Texte du document:
================

26 Dans ce nouveau contexte de l’intelligence artificielle, et des environnements numériques, que reste-t-il de la psychanalyse ? Quels concepts manquent-ils ou restent-ils à forger pour mieux les appréhender ? Quel impact sur le dispositif de la cure analytique, si la nécessaire asymétrie dans la cure renvoyant à la « situation originaire » (Laplanche, 1987), est remise aussi directement en question ? Dans quelle mesure le cadre de la cure devient-il un dispositif scénique du passé ? C’est une question que nous devons nous poser à l’heure de l’émergence de nouveaux cadres de consultations virtuelles auxquelles certains psychanalystes commencent à s’essayer.

27 On voit bien l’engouement pour les nouvelles thérapies sensées être plus rapides et plus efficaces ; thérapies qui paradoxalement redécouvrent la notion de transfert (sans le citer et apprendre à le travailler comme tel), ainsi que l’importance de la qualité du lien comme un élément déterminant dans le bon déroulement du traitement. Cela va jusqu’à retenter des expériences thérapeutiques pourtant avortées comme celle de l’analyse mutuelle de Ferenczi avec le même souci d’une implication plus forte du thérapeute. Dans le contexte des nouvelles thérapies comportementales cela donne le « self-disclosure » (André, Jollien, Ricard, 2016, p. 19).

28 Il faut du temps pour reconnaître et interpréter le transfert. Si, comme nous l’avons souligné précédemment, un premier temps de la démarche analytique impose parfois de travailler d’abord dans le cadre de pensée de la relation d’objet, comment réfléchir à des cadres psychanalytiques pertinents, bien que n’ayant pas forcément le temps nécessaire à la perlaboration ? Peut-on rester psychanalyste dans ces sortes de cadres à durée limitée ? Oui, certainement. À condition de l’être autrement. Avec moins de fidélité à nos modèles classiques, certes, mais avec peut-être plus de réalisme par rapport aux patients que nous voyons et cadres de soins dans lesquels nous les recevons, sans être pour autant être démunis.

29 À partir d’une première version du problème à résoudre, il est toujours possible de nous laisser aller à imaginer une issue, à initier des scénarios de désirs dans lesquels l’environnement réel et le cours de la vie vont trouver à se figurer. Rêver, et dans la relation transférentielle, nous laisser traverser, porter, par nos représentations infantiles, pour progressivement ouvrir le jeu de la libre associativité.

30 Sachons nous dire qu’un récit ou des résistances banales, dans l’air du temps, un problème du moment, pourront devenir intéressants et spécifiques d’une analyse prenant son temps, à condition que le patient trouve chez son interlocuteur une certaine compréhension du fait psychique, réinscrite dans la mise en histoire d’un passé, d’un présent et d’un futur, et sente qu’une communication à un niveau profond n’est jamais exclue.

================

Consigne:
Rédigez la suite du texte sur la psychanalyse face aux nouveaux cadres thérapeutiques, en reprenant après sa dernière phrase.

Données enregistrées:
================

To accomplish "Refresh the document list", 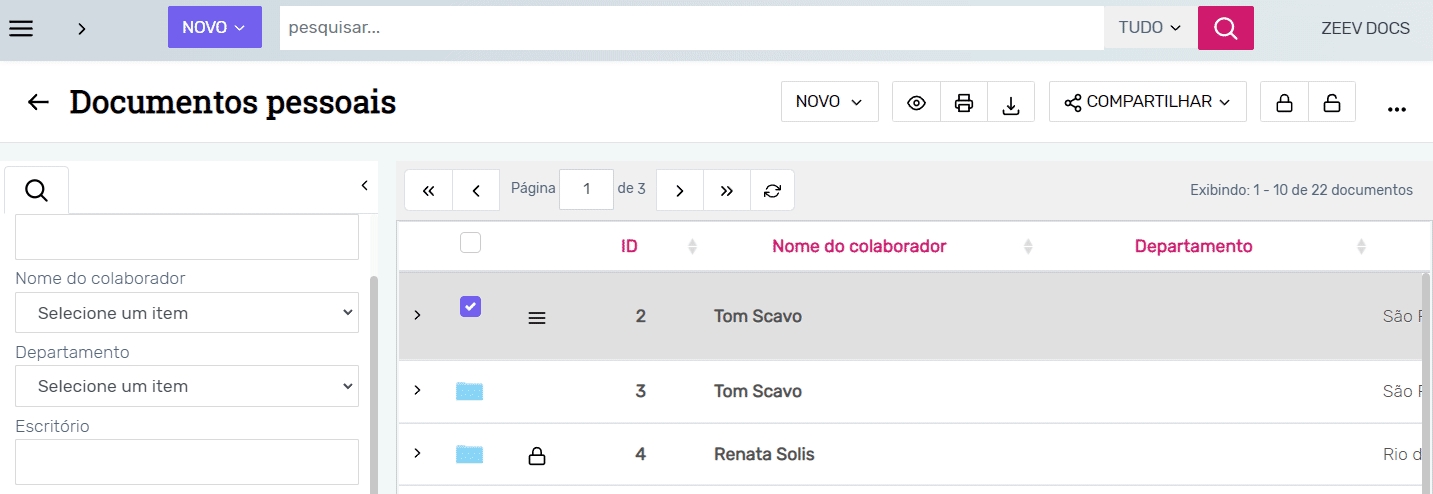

================

Réponse:
A-t-on encore le temps de la psychanalyse ?

31 Après s’être posé la question de savoir si les psychotiques, les enfants ou les état-limites étaient analysables, d’une certaine façon une nouvelle question se pose à nous : comment penser l’accueil psychanalytique de ces nouvelles manifestations symptomatiques en quête de reconnaissances médicale et sociétale que sont, pêle-mêle, l’hyperactivité, la soi-disant addiction aux jeux virtuels, le burn-out (maladie de l’hyperactivité, de la consumation dans le travail), le bore-out (maladie de l’ennui, de la vacuité, du rien), ou le brown-out (maladie de la dévitalisation provoquée par l’absurdité du quotidien), en somme tout le cortège de cette famille de néo-symptômes du « stop » et/ou du « vide ».

32 Aujourd’hui, c’est ce qui prend la place du sexuel. Non pas que le sexuel ait disparu, mais l’expression du symptôme et le contexte de la demande ont changé, dans la mesure où bien souvent les patients consultent en situation de crise, mobilisant un peu plus encore le registre narcissico-objectal. C’est ce qui fait que les demandes sont différentes, et concernent davantage l’Homme dans sa relation au sociétal, non pas dans son rapport à l’autre, mais plus dans un questionnement du style : « Comment est-ce que je me vis dans la société aujourd’hui ? Comment est-ce que je m’insère ? Comment est-ce que je m’ennuie ? Comment est-ce que je me sépare ? »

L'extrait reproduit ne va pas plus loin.